I'll be blunt. Nobody was feeling very Samurai, once we shuffled past Slough, Sue. People were grumbling and grousing in a most un-British manner*. The old gentleman in the seat in front of me, Mark, positively harrumphed. The students in the seats behind ran out of battery for their game of Angry Birds. Even the fit blonde girl sitting beside me (told you I was ninja, Mark!) got uppity. She called someone to complain, to moan, to generally let off steam about her disrupted plans.
She may have even used some rude words to describe your train company! I mean, properly rude words! The kinds of words one wouldn't expect fit blonde girls to have even heard of, let alone ejaculate out loud!
Can you imagine, Mark! I was shocked. I was saddened. That it should come to this: comely girls using the language of the mess hall.

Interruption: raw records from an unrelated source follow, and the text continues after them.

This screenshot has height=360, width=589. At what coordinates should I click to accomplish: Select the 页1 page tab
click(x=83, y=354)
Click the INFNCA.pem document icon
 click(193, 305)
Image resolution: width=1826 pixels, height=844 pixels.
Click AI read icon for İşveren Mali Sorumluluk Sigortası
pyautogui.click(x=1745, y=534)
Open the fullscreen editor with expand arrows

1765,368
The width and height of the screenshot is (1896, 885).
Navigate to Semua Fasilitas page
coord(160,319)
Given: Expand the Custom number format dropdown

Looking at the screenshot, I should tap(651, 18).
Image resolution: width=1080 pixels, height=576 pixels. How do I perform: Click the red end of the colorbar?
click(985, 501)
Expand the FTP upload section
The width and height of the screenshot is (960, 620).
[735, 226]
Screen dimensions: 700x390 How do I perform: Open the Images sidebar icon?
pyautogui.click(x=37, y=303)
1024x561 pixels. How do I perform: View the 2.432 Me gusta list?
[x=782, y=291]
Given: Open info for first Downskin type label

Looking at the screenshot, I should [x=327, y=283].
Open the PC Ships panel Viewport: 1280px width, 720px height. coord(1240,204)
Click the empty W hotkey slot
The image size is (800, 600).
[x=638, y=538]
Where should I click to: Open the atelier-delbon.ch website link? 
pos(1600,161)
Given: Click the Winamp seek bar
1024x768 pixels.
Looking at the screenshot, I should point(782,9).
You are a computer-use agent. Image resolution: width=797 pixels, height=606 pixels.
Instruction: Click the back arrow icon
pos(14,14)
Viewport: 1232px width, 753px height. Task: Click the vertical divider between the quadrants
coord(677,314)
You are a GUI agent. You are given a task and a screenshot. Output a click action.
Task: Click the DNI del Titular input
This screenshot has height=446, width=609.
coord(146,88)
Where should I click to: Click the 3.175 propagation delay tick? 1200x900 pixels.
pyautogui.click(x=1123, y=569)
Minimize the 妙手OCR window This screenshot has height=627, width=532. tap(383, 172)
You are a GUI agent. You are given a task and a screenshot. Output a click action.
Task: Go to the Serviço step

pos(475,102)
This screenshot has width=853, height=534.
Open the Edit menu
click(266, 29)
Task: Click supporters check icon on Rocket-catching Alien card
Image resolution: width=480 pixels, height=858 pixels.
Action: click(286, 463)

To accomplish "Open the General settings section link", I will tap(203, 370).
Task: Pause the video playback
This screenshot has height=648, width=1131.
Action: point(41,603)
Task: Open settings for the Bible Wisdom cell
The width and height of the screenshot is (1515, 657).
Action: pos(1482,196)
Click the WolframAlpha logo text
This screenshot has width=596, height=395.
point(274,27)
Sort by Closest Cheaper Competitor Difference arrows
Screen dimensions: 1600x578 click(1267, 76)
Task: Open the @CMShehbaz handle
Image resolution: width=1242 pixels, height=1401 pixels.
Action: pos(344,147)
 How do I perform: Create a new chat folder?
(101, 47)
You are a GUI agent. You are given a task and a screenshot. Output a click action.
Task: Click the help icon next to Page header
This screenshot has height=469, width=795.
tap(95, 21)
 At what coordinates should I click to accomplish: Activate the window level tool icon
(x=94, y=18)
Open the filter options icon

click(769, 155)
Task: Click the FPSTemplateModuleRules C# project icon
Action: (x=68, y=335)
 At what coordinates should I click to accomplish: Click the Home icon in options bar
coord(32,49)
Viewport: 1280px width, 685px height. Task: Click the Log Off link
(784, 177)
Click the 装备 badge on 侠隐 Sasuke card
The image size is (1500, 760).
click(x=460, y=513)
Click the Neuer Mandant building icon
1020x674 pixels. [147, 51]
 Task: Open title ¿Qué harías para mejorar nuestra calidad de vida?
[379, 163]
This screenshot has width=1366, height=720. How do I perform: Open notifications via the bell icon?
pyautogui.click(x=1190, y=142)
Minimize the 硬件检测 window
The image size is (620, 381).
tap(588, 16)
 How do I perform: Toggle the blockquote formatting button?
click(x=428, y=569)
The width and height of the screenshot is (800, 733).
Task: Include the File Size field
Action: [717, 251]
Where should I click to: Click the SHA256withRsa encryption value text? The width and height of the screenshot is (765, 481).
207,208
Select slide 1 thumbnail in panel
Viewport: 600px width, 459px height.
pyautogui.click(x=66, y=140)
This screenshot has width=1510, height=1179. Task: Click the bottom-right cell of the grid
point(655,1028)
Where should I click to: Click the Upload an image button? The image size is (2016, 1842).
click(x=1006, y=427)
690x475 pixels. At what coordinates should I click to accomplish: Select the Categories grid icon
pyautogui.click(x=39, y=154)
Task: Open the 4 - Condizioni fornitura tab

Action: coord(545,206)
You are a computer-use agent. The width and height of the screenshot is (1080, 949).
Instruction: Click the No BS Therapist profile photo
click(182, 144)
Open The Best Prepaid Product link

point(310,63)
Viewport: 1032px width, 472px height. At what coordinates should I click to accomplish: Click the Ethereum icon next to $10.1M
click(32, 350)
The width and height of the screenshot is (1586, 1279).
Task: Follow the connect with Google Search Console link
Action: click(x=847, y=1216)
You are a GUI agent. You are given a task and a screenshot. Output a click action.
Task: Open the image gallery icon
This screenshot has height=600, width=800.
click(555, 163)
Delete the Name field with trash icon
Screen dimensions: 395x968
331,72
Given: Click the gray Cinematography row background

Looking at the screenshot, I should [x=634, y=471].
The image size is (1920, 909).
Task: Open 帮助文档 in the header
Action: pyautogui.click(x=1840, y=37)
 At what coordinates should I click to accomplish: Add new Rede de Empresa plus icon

These delays, Sue: like I said, they're making us no better than mere savages.
Au revoir!
Dom
*Of course one can be both Samurai and British! Have you never heard of the British Samurai, Sue? Why, if it wasn't for the Queen's Own Samurai Fusiliers, we'd never have successfully invaded China back in the Wars of the Roses! If it wasn't for the Charge of the Light Samurai Brigade, we'd never have defeated Mario Balotelli at the Battle for Stalingrad! History, Sue. That's the thing. Without making the mistakes of the past we're doomed to live in the future. Cicero said that. One of the most exciting R&B artists of the 90s he was, too.